Machine Learning
This section outlines the machine learning features implemented in GitGuardian, detailing how they work and how to activate them.
System Requirements
The Secret ML Engine requires significant computational resources to operate the machine learning model effectively.
Currently, it requires a minimum of 3 CPUs and 2.5 GiB of memory per replica. On AWS, it's worth noting that Gen 7 EC2 instances offer significantly better performance compared to Gen 6.
KOTS-Based Installation
To enable this feature, set a positive number of replicas for both the ML engine and workers in your configuration:
Helm-Based Installation
For Helm-based installations, consult the Helm Values Documentation for detailed configuration options. Ensure you configure a positive number of replicas for the ML engine and workers. Example minimal configuration:
secretEngine:
replicas: 1
celeryWorkers:
ml-api-priority:
replicas: 1
We strongly recommend using Horizontal Pod Autoscaling (HPA) for the ml-api-priority
worker, especially when performing a backfill on all your incidents.
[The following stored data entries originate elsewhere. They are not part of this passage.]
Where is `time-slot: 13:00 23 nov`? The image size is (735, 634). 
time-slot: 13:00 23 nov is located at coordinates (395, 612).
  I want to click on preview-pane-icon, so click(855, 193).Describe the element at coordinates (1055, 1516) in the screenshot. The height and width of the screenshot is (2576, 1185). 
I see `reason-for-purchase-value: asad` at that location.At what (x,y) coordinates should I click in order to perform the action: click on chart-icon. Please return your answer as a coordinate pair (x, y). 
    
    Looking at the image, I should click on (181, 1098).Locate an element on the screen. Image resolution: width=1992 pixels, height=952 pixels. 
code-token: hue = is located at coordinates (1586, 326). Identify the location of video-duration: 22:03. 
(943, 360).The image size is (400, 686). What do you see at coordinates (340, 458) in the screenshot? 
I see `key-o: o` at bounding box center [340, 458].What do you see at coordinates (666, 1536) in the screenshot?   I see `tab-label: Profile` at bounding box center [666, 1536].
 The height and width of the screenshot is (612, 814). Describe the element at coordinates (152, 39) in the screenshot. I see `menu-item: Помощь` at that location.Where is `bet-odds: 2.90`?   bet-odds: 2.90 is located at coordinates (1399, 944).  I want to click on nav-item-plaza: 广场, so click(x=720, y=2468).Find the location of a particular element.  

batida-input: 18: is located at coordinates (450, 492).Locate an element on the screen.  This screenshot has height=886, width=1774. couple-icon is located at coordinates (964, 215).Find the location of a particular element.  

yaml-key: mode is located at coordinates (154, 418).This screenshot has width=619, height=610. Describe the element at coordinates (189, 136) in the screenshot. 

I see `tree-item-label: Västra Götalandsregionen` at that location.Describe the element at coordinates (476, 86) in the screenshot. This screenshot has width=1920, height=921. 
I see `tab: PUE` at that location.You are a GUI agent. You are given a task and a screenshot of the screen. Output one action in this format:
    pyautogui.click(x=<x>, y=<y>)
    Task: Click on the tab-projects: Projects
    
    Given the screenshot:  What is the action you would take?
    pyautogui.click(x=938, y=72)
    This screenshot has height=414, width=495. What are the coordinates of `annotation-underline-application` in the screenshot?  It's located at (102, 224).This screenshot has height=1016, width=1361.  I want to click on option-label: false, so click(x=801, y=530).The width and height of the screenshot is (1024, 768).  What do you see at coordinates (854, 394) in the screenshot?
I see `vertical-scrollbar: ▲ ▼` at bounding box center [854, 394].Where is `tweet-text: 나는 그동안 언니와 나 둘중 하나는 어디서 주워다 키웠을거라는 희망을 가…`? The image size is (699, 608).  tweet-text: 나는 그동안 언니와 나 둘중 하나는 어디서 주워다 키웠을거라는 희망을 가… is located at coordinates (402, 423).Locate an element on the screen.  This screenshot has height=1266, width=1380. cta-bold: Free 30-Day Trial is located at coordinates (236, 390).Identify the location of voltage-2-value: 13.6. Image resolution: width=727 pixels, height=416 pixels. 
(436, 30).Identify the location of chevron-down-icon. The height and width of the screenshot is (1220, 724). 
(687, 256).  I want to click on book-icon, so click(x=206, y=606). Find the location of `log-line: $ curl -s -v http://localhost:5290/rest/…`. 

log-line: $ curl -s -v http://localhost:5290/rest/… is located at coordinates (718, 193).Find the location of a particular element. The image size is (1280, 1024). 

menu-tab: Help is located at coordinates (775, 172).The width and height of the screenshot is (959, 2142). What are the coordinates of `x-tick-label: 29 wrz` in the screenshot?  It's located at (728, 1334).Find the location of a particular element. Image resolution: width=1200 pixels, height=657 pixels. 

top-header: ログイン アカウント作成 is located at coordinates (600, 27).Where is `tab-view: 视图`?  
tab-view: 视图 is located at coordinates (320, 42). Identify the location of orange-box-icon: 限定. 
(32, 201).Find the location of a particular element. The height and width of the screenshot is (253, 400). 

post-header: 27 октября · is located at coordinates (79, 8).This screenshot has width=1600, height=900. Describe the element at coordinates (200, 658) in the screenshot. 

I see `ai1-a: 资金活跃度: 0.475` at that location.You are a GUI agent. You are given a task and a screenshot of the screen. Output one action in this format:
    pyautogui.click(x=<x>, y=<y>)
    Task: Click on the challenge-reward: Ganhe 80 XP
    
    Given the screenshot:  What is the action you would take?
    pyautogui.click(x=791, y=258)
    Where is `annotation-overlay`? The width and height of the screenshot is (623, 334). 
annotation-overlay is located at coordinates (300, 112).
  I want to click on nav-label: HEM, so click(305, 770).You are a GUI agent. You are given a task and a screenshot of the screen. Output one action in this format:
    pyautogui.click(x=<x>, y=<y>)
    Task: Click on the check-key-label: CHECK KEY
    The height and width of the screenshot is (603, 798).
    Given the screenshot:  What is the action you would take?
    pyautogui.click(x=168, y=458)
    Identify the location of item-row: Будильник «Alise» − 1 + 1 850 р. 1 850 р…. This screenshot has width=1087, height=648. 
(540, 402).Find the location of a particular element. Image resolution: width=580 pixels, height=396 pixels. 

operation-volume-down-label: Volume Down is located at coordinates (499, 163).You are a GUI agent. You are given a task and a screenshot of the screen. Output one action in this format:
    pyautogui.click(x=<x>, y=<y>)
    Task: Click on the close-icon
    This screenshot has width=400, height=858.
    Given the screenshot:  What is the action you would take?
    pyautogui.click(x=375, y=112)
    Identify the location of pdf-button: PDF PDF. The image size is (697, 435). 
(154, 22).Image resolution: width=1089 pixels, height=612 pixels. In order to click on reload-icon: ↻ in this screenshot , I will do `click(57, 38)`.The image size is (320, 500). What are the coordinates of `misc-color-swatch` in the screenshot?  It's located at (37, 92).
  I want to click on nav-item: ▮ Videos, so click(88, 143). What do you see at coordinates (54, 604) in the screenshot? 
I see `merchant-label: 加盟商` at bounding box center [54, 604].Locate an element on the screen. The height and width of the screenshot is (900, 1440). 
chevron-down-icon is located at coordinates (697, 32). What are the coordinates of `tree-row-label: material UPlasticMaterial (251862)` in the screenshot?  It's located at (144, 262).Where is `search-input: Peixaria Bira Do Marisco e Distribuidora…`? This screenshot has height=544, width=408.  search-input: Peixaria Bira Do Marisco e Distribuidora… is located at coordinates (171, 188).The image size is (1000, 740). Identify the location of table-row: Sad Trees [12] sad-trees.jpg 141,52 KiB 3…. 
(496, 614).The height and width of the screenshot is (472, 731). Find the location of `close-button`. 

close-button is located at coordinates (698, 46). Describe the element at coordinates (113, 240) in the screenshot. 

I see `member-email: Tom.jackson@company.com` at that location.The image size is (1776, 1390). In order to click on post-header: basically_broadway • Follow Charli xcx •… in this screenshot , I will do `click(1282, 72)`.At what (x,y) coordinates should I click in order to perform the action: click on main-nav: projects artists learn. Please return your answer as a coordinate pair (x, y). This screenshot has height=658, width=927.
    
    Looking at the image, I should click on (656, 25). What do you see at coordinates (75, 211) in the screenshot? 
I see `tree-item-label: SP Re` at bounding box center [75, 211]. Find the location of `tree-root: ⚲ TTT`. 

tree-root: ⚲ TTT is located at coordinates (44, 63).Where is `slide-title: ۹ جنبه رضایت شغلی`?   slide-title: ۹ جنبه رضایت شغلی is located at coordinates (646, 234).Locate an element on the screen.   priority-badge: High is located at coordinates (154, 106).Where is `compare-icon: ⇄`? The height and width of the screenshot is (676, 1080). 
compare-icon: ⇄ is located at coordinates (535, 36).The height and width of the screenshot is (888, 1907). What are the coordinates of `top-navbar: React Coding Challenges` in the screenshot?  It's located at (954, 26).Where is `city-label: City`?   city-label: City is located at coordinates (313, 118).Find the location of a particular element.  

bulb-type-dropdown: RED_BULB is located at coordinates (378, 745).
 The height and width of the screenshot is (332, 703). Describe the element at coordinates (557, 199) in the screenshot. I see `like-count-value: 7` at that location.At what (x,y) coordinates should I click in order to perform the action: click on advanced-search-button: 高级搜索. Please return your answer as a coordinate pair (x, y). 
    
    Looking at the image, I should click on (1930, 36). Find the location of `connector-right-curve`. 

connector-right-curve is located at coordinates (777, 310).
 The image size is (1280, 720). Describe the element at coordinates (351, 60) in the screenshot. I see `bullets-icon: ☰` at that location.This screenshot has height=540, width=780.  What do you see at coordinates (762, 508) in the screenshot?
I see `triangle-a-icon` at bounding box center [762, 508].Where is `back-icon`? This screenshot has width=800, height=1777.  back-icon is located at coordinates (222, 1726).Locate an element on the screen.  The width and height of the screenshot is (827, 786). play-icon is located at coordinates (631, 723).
For more information, refer to our Autoscaling Guide.
Enrich Past Incidents
Machine learning enhances your ability to analyze past incidents, making remediation more efficient.
When you activate Machine Learning on your GitGuardian instance for the first time, all real-time incidents will be automatically analyzed by the ML engine. To apply ML features to past incidents, you must manually trigger the process.
For more details about the machine learning capabilities, see the Machine Learning Secret Detection documentation.
Here are the steps to enrich past incidents:
- Navigate to the Admin area of your GitGuardian instance. You must have admin privileges to proceed.
- In the Admin area, navigate to Settings > Machine Learning.
- Click on Backfill Incidents to apply the ML model to past incidents.
After the backfill process is completed, a confirmation message will appear, along with a link that redirects you to your incident page, filtered by the 'false positives' tag.
- The backfill process cannot be canceled once started.
- The duration of this process depends on the number of incidents being analyzed, ranging from a few minutes to several days.
- During the backfill process, real-time incidents processing will be delayed. Therefore, it is recommended to schedule this task outside of business hours to minimize disruptions.